-- Goal of the exercise --
From the line with "Terms & conditions (31, 2243)" through the line with "Thermal imaging (28, 2101)", inclusive, return each line of the data below exactly and leave the rest out.

-- Input records --
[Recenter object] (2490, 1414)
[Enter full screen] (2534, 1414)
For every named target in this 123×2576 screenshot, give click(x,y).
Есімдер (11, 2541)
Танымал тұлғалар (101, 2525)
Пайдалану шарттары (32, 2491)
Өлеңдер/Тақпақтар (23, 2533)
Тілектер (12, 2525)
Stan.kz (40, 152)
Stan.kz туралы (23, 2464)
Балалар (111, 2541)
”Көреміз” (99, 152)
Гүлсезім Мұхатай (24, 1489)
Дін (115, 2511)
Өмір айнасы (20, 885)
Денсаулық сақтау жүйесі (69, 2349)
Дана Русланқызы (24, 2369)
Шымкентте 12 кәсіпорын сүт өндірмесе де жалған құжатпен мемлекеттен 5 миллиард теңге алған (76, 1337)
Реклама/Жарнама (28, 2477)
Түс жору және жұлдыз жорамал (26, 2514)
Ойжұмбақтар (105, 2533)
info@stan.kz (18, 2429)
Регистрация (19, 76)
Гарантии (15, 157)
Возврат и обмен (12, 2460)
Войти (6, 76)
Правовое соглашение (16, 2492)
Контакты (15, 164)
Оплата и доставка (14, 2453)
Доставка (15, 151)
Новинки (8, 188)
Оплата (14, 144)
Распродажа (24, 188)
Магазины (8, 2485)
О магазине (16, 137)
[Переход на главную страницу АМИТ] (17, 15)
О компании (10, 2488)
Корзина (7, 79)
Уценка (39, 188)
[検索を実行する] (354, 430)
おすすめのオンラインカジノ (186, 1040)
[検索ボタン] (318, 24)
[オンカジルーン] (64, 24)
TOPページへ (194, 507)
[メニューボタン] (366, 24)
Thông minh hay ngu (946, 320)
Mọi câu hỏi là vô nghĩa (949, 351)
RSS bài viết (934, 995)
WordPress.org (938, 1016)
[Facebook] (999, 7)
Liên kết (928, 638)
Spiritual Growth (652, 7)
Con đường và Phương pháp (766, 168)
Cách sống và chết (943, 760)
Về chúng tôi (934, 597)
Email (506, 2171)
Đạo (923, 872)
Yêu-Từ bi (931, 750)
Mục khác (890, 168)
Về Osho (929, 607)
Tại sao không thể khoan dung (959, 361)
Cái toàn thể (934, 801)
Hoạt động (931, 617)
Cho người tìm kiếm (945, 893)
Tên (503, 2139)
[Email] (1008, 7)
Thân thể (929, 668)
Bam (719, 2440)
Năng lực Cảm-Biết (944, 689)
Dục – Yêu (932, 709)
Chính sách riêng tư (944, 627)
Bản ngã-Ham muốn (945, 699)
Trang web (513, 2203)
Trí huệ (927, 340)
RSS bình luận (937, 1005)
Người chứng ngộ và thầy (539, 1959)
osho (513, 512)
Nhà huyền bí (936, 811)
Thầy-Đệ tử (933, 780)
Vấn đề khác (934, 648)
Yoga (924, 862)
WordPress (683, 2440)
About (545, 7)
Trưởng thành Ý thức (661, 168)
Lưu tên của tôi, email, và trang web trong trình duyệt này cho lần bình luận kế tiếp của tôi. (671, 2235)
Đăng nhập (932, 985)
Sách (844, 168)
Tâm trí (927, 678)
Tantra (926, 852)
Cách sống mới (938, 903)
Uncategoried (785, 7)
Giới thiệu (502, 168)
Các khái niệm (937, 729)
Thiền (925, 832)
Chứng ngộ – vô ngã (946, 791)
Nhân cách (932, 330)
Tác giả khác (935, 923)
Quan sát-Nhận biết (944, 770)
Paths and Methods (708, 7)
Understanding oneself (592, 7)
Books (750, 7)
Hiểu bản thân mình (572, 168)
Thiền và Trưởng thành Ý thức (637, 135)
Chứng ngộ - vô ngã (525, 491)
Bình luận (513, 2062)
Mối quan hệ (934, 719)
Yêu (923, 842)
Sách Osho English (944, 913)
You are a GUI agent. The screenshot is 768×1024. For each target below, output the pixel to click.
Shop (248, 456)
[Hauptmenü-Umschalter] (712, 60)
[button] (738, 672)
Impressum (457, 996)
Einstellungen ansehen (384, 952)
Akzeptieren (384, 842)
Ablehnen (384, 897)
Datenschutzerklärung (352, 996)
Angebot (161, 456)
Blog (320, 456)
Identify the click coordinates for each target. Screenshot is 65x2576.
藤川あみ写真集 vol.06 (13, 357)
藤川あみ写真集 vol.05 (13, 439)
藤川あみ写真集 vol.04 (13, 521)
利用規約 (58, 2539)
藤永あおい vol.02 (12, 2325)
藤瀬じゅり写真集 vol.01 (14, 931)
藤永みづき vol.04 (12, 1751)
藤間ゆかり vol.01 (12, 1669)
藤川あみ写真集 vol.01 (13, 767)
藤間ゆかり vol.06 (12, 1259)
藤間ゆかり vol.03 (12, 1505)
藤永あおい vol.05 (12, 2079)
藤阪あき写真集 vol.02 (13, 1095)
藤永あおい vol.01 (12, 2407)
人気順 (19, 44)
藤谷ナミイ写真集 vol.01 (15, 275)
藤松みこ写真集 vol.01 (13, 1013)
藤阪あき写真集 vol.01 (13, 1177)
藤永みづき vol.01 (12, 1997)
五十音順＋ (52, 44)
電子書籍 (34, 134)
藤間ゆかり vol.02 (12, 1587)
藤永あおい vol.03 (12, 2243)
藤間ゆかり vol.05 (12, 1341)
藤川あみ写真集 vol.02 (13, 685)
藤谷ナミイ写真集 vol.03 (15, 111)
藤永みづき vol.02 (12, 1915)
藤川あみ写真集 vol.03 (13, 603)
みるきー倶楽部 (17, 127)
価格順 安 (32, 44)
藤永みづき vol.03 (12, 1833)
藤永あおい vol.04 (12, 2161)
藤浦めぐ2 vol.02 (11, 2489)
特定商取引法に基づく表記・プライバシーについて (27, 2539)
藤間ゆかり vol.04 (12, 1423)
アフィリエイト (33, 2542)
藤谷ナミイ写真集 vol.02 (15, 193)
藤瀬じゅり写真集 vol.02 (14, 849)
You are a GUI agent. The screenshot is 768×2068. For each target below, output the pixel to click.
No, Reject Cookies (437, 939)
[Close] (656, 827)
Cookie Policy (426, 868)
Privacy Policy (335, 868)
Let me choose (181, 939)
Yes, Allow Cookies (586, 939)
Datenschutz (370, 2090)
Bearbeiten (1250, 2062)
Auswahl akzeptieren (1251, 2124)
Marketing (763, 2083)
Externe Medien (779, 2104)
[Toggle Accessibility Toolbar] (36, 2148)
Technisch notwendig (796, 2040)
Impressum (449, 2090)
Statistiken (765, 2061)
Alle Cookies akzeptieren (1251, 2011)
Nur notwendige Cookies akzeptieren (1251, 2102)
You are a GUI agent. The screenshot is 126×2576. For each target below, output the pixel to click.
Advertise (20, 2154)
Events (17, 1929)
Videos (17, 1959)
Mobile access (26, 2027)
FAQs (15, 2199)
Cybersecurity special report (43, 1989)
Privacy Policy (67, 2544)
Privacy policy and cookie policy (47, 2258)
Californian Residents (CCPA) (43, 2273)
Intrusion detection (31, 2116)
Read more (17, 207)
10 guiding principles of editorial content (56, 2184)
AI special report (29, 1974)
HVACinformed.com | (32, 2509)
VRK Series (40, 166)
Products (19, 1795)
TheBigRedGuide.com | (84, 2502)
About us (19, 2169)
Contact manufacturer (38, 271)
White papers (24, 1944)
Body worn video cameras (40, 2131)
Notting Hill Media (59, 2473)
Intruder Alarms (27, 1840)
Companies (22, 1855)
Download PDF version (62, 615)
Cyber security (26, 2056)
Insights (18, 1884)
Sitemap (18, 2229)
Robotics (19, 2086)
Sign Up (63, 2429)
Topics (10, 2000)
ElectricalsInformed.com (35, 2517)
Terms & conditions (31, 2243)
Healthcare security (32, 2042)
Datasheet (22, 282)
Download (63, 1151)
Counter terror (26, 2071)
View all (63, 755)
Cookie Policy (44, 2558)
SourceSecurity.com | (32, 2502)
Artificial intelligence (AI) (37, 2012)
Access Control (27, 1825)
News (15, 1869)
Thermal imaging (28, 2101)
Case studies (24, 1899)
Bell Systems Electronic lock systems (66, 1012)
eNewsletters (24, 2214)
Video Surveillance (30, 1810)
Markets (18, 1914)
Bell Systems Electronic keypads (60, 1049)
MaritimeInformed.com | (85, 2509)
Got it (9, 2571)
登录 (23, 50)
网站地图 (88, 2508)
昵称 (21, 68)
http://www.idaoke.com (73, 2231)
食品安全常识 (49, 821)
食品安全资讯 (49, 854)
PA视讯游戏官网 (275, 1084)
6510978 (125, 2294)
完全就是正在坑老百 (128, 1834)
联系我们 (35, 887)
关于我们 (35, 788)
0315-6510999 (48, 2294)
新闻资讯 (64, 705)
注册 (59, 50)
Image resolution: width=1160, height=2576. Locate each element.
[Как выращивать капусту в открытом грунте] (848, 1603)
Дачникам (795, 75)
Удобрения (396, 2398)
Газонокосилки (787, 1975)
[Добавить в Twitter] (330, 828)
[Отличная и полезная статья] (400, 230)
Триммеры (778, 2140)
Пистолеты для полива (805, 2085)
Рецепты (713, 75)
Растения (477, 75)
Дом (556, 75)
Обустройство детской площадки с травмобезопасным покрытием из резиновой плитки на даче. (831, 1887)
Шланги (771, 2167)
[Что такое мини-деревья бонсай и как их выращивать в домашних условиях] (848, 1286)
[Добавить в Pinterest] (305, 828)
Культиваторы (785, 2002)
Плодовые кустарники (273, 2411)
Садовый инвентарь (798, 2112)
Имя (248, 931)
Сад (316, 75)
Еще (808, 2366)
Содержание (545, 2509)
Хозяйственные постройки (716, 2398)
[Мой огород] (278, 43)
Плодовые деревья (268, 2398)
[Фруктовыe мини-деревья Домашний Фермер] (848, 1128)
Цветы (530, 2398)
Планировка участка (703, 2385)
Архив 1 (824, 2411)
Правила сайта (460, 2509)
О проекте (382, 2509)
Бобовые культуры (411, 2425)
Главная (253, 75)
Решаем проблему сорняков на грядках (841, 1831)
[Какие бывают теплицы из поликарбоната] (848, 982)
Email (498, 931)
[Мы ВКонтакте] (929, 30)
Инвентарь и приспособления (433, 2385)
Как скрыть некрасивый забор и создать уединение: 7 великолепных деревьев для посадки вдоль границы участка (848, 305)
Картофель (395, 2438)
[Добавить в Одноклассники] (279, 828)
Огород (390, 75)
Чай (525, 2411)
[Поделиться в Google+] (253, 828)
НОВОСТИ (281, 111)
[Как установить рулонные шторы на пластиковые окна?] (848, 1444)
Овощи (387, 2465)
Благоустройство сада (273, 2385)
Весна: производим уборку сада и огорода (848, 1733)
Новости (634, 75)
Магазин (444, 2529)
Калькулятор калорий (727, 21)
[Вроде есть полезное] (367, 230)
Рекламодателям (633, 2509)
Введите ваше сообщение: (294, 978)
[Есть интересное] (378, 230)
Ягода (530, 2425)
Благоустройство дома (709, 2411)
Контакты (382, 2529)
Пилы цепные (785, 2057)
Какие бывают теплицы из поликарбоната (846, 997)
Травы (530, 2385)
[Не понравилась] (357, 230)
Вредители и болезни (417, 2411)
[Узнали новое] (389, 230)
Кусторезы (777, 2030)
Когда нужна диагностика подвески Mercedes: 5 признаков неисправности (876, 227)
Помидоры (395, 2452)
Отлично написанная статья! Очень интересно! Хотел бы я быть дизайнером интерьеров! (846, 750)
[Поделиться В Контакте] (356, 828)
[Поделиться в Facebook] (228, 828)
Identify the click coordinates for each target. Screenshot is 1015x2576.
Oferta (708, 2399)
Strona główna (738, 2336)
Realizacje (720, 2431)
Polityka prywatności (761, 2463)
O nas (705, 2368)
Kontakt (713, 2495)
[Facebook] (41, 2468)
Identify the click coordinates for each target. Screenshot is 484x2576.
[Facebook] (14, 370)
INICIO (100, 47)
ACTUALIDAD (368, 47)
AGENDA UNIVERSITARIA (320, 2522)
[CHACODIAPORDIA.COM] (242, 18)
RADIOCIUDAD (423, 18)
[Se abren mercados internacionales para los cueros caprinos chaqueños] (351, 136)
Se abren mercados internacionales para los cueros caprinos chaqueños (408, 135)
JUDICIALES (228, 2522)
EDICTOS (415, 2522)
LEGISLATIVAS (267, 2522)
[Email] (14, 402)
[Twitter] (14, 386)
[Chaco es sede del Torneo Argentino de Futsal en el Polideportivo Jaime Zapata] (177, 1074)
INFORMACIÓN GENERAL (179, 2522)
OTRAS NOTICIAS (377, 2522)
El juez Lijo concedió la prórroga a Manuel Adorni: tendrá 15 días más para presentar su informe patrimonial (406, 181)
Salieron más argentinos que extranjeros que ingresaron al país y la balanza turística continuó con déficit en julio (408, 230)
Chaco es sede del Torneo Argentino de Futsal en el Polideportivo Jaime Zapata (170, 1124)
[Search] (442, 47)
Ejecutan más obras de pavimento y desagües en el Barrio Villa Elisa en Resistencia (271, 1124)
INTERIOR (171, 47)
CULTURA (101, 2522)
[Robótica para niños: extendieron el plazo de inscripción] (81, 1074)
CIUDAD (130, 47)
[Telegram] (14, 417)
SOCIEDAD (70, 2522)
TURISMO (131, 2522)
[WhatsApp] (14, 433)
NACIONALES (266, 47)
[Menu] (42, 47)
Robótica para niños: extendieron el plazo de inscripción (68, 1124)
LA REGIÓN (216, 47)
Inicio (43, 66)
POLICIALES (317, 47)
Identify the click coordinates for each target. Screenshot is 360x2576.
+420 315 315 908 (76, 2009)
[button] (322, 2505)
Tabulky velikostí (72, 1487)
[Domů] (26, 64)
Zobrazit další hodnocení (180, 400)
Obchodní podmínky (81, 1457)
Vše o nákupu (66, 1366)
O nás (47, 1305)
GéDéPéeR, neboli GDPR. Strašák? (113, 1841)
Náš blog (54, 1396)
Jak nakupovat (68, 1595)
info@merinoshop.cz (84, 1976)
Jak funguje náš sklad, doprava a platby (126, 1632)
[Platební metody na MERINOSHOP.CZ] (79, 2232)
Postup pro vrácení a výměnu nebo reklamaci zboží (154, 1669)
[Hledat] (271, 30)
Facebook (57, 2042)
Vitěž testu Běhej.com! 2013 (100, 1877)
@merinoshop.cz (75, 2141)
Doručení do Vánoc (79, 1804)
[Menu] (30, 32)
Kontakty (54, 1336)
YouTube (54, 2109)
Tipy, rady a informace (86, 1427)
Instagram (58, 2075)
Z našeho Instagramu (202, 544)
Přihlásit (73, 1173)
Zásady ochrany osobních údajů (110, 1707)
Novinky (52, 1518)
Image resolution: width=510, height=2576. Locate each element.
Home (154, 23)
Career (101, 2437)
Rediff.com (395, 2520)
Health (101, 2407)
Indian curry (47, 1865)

-- Exercise response --
Terms & conditions (31, 2243)
Healthcare security (32, 2042)
Datasheet (22, 282)
Download (63, 1151)
Counter terror (26, 2071)
View all (63, 755)
Cookie Policy (44, 2558)
SourceSecurity.com | (32, 2502)
Artificial intelligence (AI) (37, 2012)
Access Control (27, 1825)
News (15, 1869)
Thermal imaging (28, 2101)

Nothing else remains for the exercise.